At several points in the interview, Pelosi widened her complaints about the food stamp cuts to direct broadsides on the conservative, anti-government House Republican caucus.

“They’ve said to me directly: instead of ending subsidies on big oil, you can save the same amount of money by cutting Pell Grants by that amount. And, on top of that, they vote against the raising of the minimum wage,” she said. “I mean, people just don’t have a shot with this crowd. It is stunning who they are.”

I asked Pelosi if heavily gerrymandered districts that give Republicans an incentive to only worry about primaries from the right were to blame for the hard-right—and ultimately very unpopular—policies emerging from the House of Representatives.

She dismissed that theory, at least in part. “I don’t know that it is necessarily tied to that. That may be one element of it,” she said. “But I do believe, and I’ve said this of the Republicans, you have to give them credit—they don’t believe in government, and they act upon their beliefs.”

Pelosi continued: “They don’t believe in anything—clean air, clean water, food safety, public safety, public education, public transportation, public health, Medicare Medicaid, Social Security—they don’t believe in it.”
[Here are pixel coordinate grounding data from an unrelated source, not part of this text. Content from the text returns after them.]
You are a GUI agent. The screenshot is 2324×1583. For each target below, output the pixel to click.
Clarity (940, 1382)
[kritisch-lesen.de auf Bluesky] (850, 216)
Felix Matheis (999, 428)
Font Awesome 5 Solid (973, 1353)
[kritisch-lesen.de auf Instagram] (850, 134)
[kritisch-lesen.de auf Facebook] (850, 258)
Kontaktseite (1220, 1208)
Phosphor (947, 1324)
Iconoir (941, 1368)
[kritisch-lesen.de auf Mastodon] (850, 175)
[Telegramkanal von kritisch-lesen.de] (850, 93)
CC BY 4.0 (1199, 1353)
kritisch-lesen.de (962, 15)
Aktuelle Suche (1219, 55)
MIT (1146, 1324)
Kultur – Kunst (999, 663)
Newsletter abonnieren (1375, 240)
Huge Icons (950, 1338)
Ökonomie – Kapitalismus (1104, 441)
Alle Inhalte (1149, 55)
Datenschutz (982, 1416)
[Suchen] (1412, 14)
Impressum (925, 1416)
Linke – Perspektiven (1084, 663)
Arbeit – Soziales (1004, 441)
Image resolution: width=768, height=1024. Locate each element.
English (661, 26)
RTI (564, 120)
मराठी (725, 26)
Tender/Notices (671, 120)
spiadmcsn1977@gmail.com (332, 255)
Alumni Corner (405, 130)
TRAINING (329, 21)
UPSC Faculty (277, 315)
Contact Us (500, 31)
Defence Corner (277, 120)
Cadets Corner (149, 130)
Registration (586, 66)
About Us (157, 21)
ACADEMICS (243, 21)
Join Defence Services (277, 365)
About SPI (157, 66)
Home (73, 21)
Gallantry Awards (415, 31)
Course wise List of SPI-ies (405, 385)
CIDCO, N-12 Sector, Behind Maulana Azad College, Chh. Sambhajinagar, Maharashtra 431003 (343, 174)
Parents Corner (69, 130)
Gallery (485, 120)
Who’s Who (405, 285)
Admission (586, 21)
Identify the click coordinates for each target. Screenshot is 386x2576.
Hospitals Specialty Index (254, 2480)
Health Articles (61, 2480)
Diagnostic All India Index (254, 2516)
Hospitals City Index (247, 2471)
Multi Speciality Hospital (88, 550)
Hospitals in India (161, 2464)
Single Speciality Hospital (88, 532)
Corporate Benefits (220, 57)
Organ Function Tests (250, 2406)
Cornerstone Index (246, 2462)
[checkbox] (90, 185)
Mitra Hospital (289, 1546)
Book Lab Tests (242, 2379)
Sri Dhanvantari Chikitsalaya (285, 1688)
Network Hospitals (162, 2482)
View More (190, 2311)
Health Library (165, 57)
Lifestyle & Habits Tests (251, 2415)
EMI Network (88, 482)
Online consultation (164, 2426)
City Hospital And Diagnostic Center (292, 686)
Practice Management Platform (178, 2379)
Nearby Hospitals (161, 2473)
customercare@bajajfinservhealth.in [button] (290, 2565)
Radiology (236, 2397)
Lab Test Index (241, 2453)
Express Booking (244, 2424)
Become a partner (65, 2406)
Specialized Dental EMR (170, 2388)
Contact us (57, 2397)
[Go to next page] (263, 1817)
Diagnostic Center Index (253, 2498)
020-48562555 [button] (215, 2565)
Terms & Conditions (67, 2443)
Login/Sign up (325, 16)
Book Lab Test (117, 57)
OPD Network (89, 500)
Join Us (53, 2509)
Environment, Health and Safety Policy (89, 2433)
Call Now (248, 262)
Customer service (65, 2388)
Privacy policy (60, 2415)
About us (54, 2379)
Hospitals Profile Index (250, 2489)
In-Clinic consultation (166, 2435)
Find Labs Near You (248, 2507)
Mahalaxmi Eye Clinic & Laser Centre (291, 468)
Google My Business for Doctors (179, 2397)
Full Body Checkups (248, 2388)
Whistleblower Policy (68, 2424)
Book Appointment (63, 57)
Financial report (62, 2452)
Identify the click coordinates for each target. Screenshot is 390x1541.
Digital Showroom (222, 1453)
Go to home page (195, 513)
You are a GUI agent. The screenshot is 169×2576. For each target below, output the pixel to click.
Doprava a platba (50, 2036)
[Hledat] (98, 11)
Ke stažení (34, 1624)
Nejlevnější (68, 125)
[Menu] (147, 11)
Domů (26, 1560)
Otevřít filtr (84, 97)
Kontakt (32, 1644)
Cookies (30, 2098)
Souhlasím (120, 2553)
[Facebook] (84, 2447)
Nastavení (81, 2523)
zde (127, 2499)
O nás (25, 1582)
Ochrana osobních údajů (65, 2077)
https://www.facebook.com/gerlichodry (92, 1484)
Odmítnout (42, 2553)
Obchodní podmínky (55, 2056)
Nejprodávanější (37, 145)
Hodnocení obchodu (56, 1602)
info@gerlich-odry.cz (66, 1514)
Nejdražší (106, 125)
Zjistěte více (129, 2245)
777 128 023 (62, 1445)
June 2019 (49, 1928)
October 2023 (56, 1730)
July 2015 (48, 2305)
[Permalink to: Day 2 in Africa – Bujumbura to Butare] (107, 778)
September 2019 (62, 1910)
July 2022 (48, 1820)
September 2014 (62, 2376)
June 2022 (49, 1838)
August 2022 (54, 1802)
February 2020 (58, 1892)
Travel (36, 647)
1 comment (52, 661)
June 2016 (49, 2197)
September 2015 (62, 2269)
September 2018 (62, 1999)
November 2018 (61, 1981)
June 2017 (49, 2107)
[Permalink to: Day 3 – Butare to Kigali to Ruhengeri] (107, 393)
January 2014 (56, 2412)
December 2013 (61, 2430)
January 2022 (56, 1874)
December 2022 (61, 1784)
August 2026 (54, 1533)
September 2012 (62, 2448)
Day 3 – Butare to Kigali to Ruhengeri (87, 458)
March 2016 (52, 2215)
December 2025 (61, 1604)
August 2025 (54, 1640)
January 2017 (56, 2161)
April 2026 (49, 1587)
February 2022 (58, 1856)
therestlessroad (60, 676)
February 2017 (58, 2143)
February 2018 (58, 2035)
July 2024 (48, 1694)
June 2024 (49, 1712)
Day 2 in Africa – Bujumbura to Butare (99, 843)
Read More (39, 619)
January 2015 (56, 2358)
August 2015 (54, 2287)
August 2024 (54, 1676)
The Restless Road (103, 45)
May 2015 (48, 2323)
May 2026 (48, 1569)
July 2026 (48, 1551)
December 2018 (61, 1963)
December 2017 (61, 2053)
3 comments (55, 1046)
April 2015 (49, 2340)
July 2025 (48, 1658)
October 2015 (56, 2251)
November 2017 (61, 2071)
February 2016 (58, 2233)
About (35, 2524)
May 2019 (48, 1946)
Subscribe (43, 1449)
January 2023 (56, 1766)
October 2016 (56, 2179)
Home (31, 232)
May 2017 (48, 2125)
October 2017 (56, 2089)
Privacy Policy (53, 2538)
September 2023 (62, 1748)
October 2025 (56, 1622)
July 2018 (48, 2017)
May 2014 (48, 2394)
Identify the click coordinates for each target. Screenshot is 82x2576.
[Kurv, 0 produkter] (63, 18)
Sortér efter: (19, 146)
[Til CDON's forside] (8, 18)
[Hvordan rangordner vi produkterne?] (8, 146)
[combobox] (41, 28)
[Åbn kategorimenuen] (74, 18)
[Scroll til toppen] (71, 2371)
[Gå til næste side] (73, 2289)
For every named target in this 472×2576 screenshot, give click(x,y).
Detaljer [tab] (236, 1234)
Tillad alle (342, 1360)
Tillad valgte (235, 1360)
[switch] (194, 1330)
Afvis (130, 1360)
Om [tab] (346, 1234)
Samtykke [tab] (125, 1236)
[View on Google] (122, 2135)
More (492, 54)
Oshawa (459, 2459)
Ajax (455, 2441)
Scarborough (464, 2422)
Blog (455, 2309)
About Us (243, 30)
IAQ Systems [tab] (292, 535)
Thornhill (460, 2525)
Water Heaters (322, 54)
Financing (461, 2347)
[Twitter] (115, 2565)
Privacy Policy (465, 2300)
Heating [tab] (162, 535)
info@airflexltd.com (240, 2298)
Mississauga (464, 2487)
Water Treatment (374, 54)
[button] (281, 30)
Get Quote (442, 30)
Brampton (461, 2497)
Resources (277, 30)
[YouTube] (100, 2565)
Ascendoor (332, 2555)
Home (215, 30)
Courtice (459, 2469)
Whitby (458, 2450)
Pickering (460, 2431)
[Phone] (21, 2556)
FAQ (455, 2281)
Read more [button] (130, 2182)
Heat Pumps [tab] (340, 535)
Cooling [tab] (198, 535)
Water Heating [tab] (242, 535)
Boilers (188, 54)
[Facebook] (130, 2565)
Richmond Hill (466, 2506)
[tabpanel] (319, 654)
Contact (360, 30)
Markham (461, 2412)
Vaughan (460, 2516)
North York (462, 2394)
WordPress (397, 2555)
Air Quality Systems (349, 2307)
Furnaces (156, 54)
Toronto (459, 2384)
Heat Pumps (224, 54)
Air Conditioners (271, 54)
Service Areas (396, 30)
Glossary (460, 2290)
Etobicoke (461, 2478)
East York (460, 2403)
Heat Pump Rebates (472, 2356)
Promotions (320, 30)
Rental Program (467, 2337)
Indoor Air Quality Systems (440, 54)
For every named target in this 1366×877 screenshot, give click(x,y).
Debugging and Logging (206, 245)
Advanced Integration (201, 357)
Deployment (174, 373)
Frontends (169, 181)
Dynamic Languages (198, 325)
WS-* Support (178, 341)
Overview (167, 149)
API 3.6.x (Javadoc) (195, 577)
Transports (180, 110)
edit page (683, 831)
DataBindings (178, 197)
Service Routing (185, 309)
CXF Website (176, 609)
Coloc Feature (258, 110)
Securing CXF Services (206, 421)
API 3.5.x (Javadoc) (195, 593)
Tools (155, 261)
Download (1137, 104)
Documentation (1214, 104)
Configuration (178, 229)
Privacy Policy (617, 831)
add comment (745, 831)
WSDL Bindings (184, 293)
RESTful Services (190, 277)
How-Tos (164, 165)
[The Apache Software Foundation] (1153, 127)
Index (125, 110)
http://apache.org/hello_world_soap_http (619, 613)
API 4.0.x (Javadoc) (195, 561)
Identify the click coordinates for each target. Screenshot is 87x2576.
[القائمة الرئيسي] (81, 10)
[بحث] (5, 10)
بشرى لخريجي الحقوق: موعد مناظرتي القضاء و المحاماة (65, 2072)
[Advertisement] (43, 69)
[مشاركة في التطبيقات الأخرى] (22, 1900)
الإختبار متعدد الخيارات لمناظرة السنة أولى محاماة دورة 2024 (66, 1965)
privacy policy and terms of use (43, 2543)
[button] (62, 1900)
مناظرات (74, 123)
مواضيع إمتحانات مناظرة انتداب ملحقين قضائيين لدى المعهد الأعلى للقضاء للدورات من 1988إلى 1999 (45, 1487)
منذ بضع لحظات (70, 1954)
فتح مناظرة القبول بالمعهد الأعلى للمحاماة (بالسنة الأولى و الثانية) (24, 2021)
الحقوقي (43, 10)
The makeup of their district, in other words, isn’t a big factor in Pelosi’s eyes. “Now are you saying there’s a handful who would rather be voting with shared values? In a bipartisan way?” she asked. “I don’t know what that number is. Smaller and smaller.

“I can’t speak with any authority on whom is motivated by what there, in the micro, in the individual,” she said. “But in the macro, I think they are comfortable where they vote. I think they are doing what they believe. And what they believe is not a healthy thing for children or other living things.”